THE CONTEXT: The Mahanadi Wildlife Division in Odisha announced on June 10 a cash reward of Rs 1,000 for rescuing gharials, a critically endangered crocodile species, and informing wildlife personnel. The division will also provide compensation to fishermen, whose fishing nets are destroyed by gharials.
Analysis:
- The announcement of the cash award is an effort to conserve the gharials in the Mahanadi river basin.
- The population of gharials in the area was on a decline over the last few years and had reduced to just eight in January 2021.
- It spiked to 36 when 28 gharials were born last month in the Satkosia gorge of Mahanadi at Tikarpada, Angul district.

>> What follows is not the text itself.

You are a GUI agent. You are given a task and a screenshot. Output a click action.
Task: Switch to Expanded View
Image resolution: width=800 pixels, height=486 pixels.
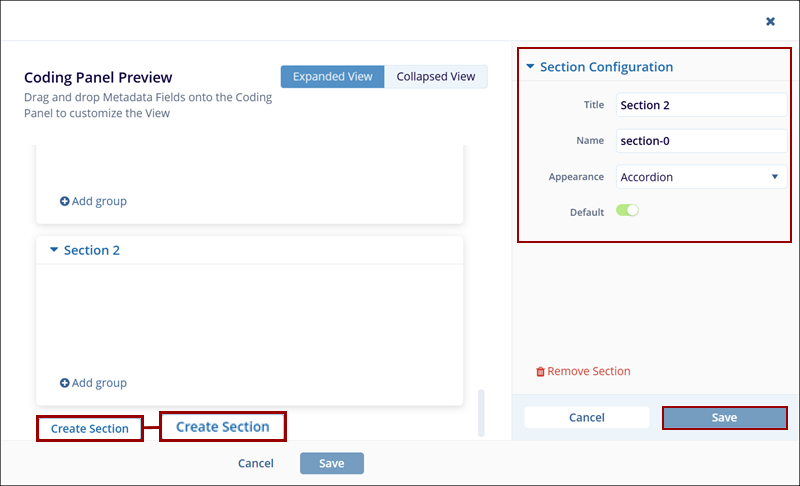[332, 77]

- The breeding of these reptiles in their natural conditions occurred after years.
- The forest department has launched an awareness drive to save the crocodiles in over 300 villages spreading over five districts: Boudh, Angul, Cuttack, Sonepur and Nayagarh.
ABOUT GHARIAL
- The Gharial is a fish-eating crocodile is native to the Indian subcontinent.
- They are a crucial indicator of clean river water.
- Gharials were once widely distributed in the large rivers that flow in the northern part of the Indian subcontinent.
- These included the Indus, Ganga, Brahmaputra and the Mahanadi-Brahmani-Baitrani river systems of India, Bhutan, Bangladesh, Nepal and Pakistan.
- They are also thought to have been found in the Irrawady River of Myanmar.
- Today, their major population occur in three tributaries of the Ganga River: the Chambal and the Girwa Rivers in India and the Rapti-Naryani River in Nepal.
- The Gharial reserves of India are located in three States – Uttar Pradesh, Madhya Pradesh and Rajasthan
- Small released populations are present and increasing in the rivers of the National Chambal Sanctuary, Katarniaghat Wildlife Sanctuary, and Son River Sanctuary.
- Gharials reside exclusively in river habitats with deep, clear, fast-flowing waters and steep, sandy banks.
- The gharial is listed in schedule 1 of the Wildlife (Protection) Act, 1972 and also described as critically endangered on the International Union for Conservation of Nature Red List of Threatened Species.
- Their habitat is threatened because of human encroachment and fishing activities.
- They are genetically weaker than salt water crocodiles and muggers
- Gharials caught accidentally in fishing nets are either hacked to death or have their snout chopped off by fishermen.
- Forty gharials were released in the Ghaghara River by the Bahraich forest division of Uttar Pradesh recently.